Financial Crimes

A financial crime is any non-violent offense that is committed by or against an individual or corporation and results in a financial loss. When a financial institution is involved, the crime is referred to as a financial sector crime. Tax evasion, embezzlement of company funds, and the sale of fictitious insurance plans are just a few examples of financial crimes, while money laundering, credit card fraud, and check fraud are all instances of financial sector crimes.
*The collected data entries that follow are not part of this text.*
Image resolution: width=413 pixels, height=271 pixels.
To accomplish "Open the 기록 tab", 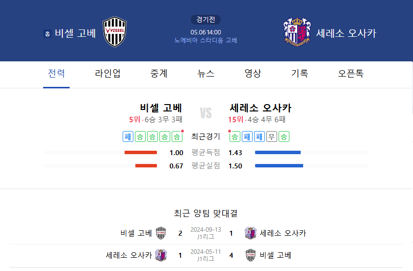I will click(300, 73).
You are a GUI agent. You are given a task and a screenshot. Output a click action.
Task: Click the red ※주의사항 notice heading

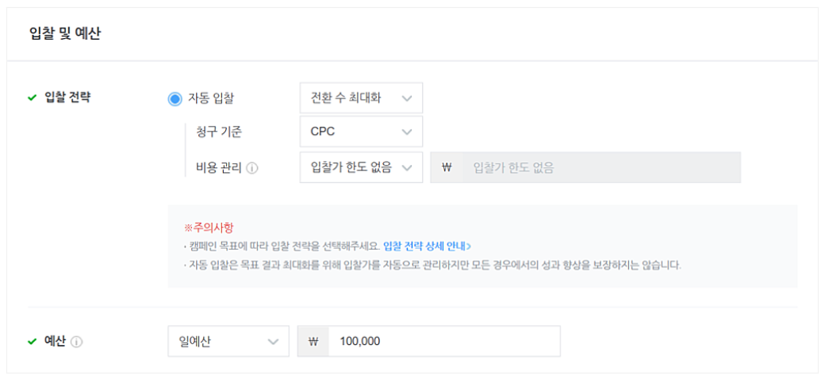(x=209, y=228)
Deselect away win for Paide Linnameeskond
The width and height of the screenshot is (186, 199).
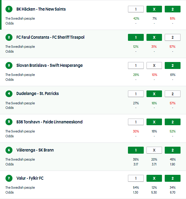tap(172, 122)
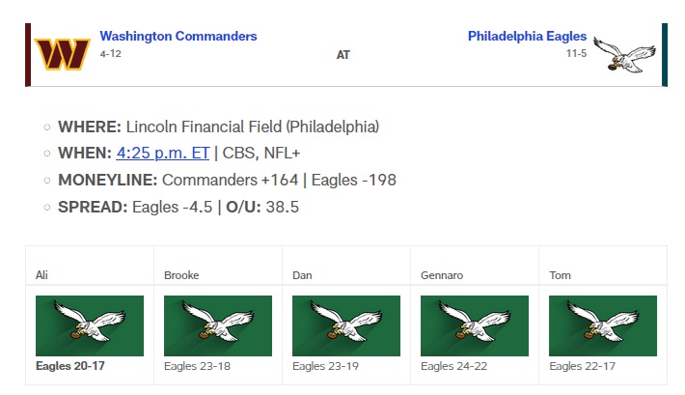This screenshot has width=685, height=395.
Task: Click the Tom column header
Action: [x=560, y=275]
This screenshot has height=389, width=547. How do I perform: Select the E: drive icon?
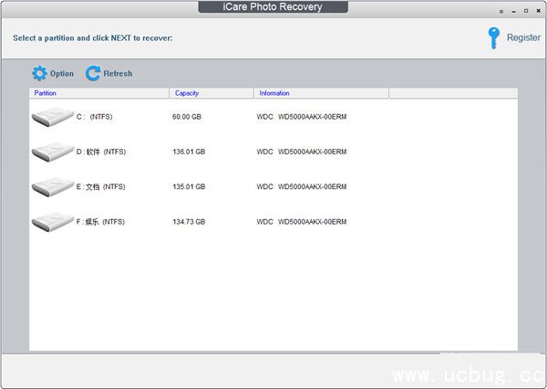click(52, 186)
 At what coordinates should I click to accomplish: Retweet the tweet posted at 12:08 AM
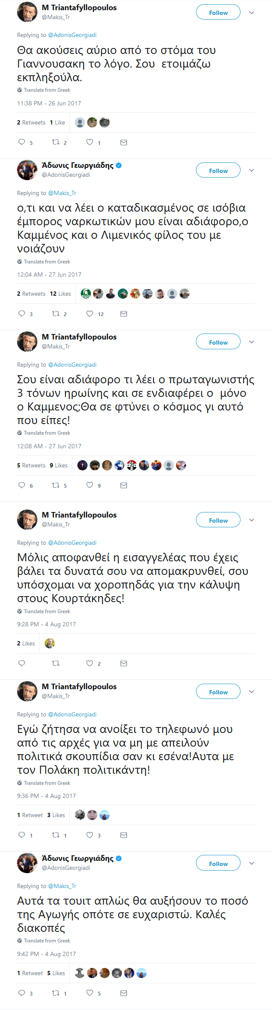(x=56, y=485)
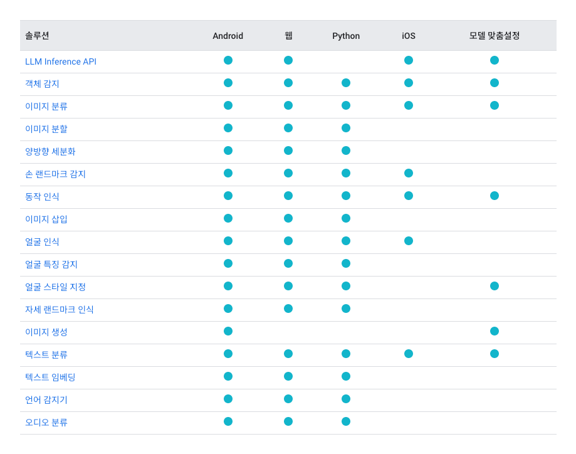Click the iOS dot for 텍스트 분류

(x=409, y=354)
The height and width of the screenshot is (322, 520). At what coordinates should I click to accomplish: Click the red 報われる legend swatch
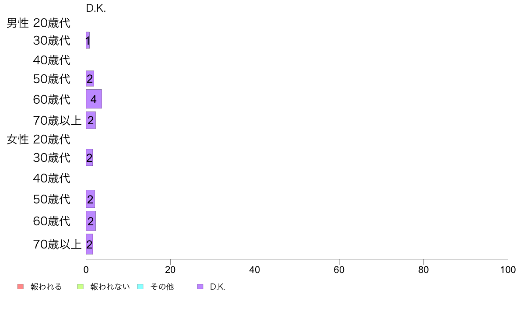(21, 287)
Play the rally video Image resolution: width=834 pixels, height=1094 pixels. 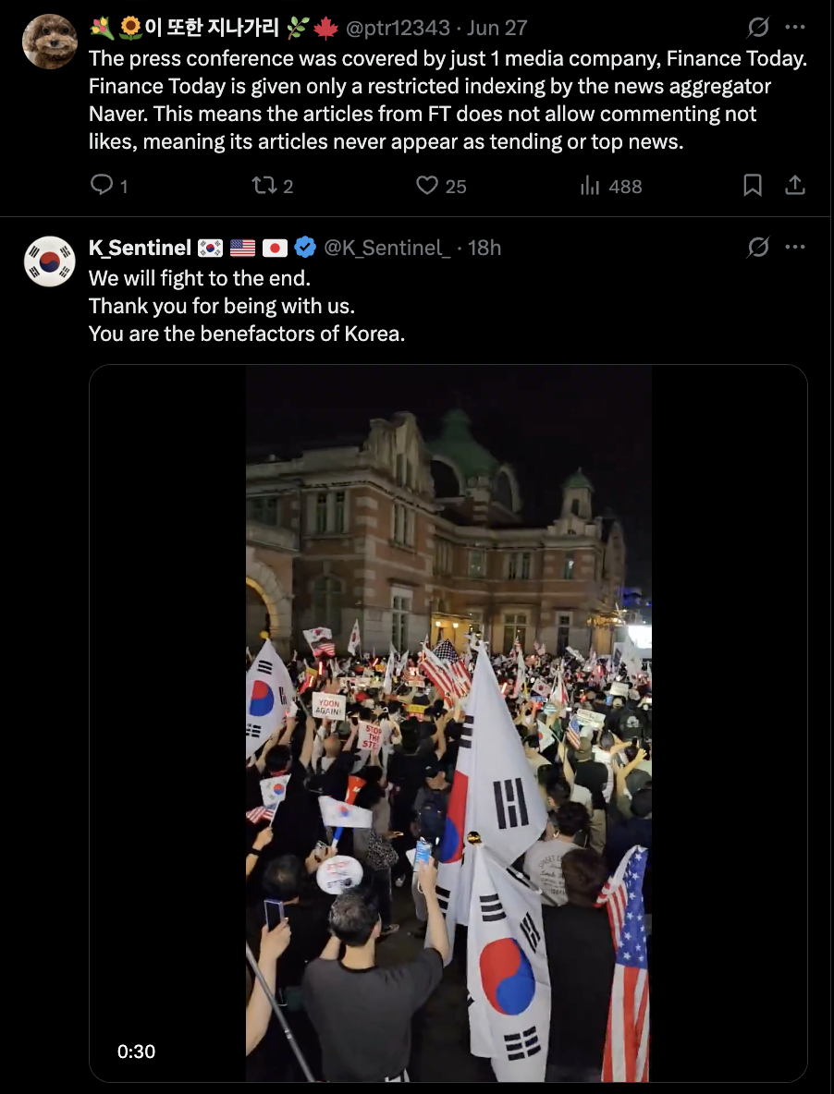click(448, 723)
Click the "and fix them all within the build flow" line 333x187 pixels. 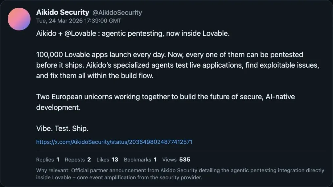click(x=95, y=76)
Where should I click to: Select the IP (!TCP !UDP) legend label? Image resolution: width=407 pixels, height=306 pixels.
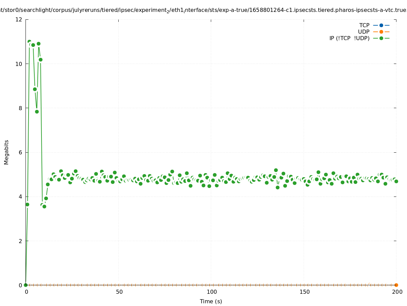click(x=349, y=38)
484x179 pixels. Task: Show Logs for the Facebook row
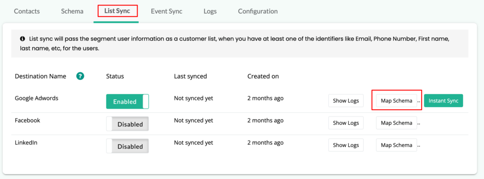(x=346, y=123)
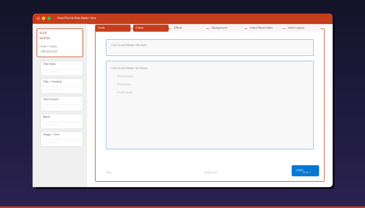Click the Fonts + Colors link in sidebar
This screenshot has height=208, width=365.
click(48, 46)
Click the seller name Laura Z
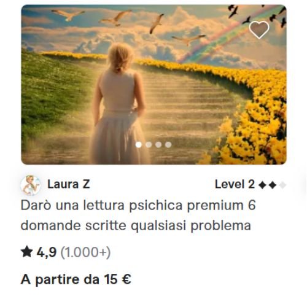The image size is (307, 307). tap(69, 184)
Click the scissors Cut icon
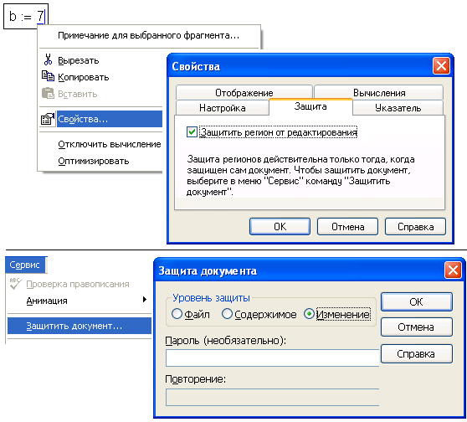Image resolution: width=467 pixels, height=422 pixels. pyautogui.click(x=48, y=59)
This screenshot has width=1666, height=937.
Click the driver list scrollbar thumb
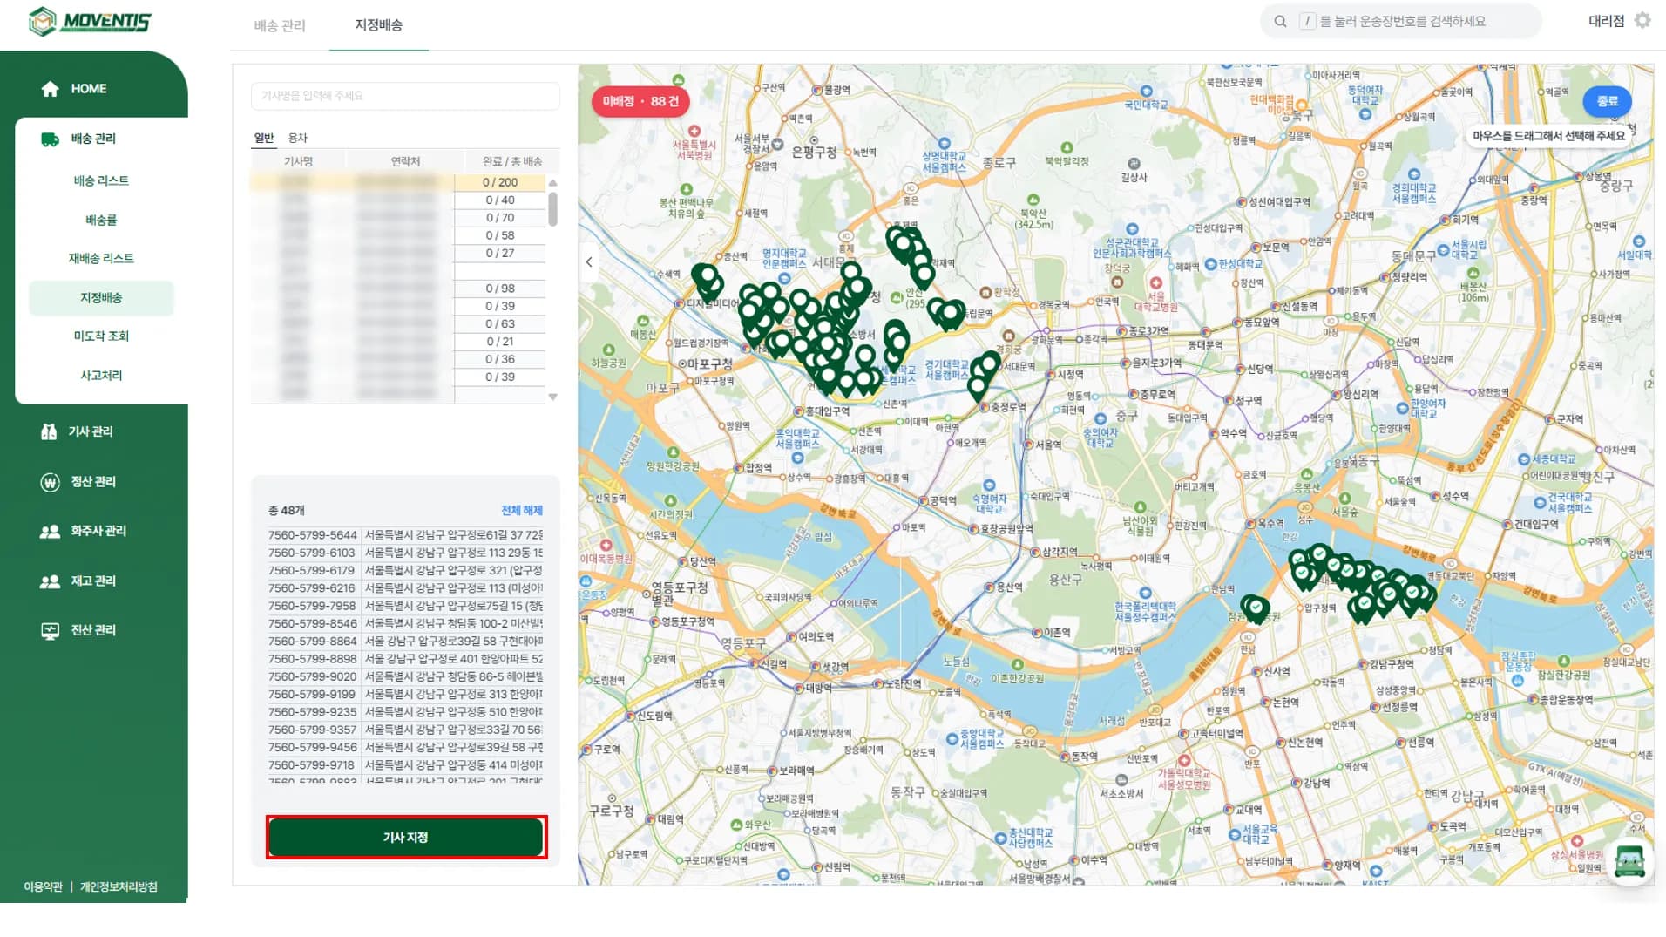[x=552, y=209]
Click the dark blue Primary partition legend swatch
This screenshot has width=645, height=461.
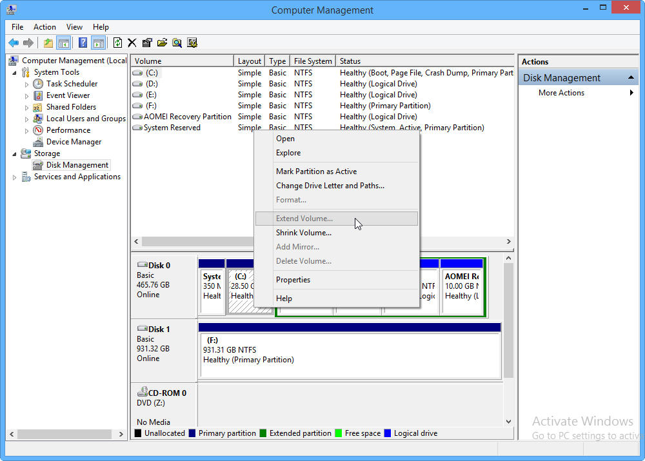click(x=192, y=433)
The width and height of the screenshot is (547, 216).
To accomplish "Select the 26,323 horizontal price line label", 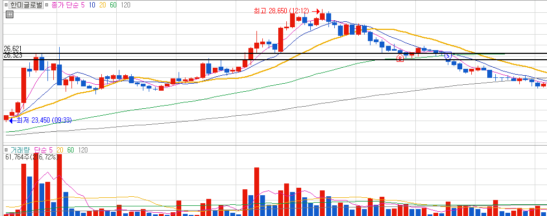I will pos(13,55).
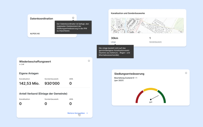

Most white collar crimes are classified as financial or financial sector crimes.
Although most financial crimes are felonies that carry harsh sentences, such crimes are becomingly increasingly common: in 1998 alone, more than 300,000 people were arrested for financial fraud, while in 1999, roughly one-third of Americans fell victim to some type of financial or financial sector crime.

Types of Financial Crimes

White collar crimes are nonviolent crimes committed in commercial situations by individuals, groups, or corporations for financial gain. They include but are not limited to the following types of fraud:

  • Antitrust fraud includes the use of practices such as price-fixing and monopolies to stifle competition.
  • Bankruptcy fraud is committed by businesses or individuals who conceal assets, mislead creditors, falsely claim bankruptcy, file multiple bankruptcy claims, or launch petition mills.
  • Bribery is a crime in which money, a favor or something else of value is promised to, given to, or taken from an individual or corporation in an attempt to sway his or its views, opinions, or decisions.
  • Computer fraud involves the use of a computer to engage in an illegal activity.
  • Credit card fraud refers to the unauthorized use of a credit card to make purchases.
  • Counterfeiting is the act of manufacturing fake currency or altering genuine currency.
  • Embezzlement occurs when one who has been entrusted with funds steals them for his own benefit.
  • Environmental fraud is the illegal release of potentially harmful pollutants into the air, water, or soil.
  • Government fraud is any fraud committed against the U.S. Government or one of its contractors, including public housing, educational programs, and agricultural programs.
  • Identity fraud refers to the theft of one’s personal information so as to use it for opening credit card accounts, applying for loans, purchasing cellular phones, or committing serious crimes.
  • Insider trading occurs when someone who has confidential information uses it to reap profits or avoid losses on the stock market.
  • Insurance fraud is the filing of artificial or exaggerated claims to an insurance company.
  • Mail fraud involves the use of the U.S. Postal Service or another registered mail service to commit a crime.
  • Securities fraud, or investment fraud, is intentional deception of investors that financially benefits the perpetrator. Numerous tactics of manipulation and misrepresentation can constitute securities fraud.
  • Trade secret fraud is the theft of a confidential plan, formula, idea or collection of information that could benefit a business.